_Extrait_

M. Cameron : Comme vous l'aurez compris d'après mes propos antérieurs, j'estime que nous ne renonçons pas à ce principe. En fait, je crois que nous réglons ce problème au moyen de ce que j'ai présenté comme une modification simple et facile du texte législatif : elle préserve la capacité du gouvernement d'éviter de communiquer des renseignements à l'avocat spécial si le gouvernement peut convaincre le juge que c'est nécessaire au nom de la sécurité nationale. Autrement, l'avocat spécial prend connaissance de toute l'information.

D'abord, au moyen du travail du comité, nous faisons notre possible — si vous concluez que c'est nécessaire — pour corriger le texte législatif. Comme vous le savez, cette loi fait déjà l'objet d'une contestation constitutionnelle. Les tribunaux agiront peut-être plus rapidement que nous.

Le sénateur Andreychuk : Je ne crois pas que ce soit nécessairement mauvais que les tribunaux se prononcent de nouveau. Ils pourraient jeter un nouvel éclairage.

Si je peux en revenir à un point soulevé par le sénateur Segal, soit que peut-être des éléments de la fonction publique imposent des restrictions à nos libertés, il me semble que c'était une proposition légèrement différente lorsque nous avons examiné le projet de loi antiterroriste — et c'est une notion à laquelle je suis très attachée —, c'est-à-dire la conciliation de droits concurrents. Mon droit à la sécurité et à la vie est aussi important que mon droit à la présomption d'innocence. Il s'agit de concilier ces droits en s'ingérant le moins possible dans la vie de la personne.

_Données d'entrée_
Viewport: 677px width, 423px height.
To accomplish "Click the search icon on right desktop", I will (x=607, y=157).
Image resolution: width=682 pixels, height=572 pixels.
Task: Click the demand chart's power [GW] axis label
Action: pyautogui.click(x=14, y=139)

_Tâches écrites_
[a] Reproduisez l'ensemble des lignes des données d'entrée en substituant « search button » à « search icon », sans aucune autre modification.
[b] Poursuivez l'extrait des débats sur l'avocat spécial et la conciliation des droits à partir du point où il s'interrompt.

_Résultats_
[a]
Viewport: 677px width, 423px height.
To accomplish "Click the search button on right desktop", I will (x=607, y=157).
Image resolution: width=682 pixels, height=572 pixels.
Task: Click the demand chart's power [GW] axis label
Action: pyautogui.click(x=14, y=139)

[b]
Il me semble que nous avons eu du mal à assurer cette conciliation, d'abord dans le projet de loi initial, en 2001, puis dans les modifications aujourd'hui à l'étude. J'ose dire que nous continuerons d'éprouver des difficultés à cet égard, étant donné que la société a évolué. Il faut donc nous interroger sur cet équilibre entre les droits, et les citoyens ne doivent pas en faire abstraction consciemment. Je ne voudrais pas être visée par l'un de ces certificats. C'est une position dans laquelle il n'est pas facile de se défendre.

Je ne suis pas sûre non plus que je voudrais être à la place du gouvernement et dire que les dossiers de sécurité doivent être ouverts et que notre service de renseignement, sur lequel nous nous appuyons, doit être soumis à l'examen public. Ce ne serait plus un service de renseignement; il s'agirait d'information offerte à tous.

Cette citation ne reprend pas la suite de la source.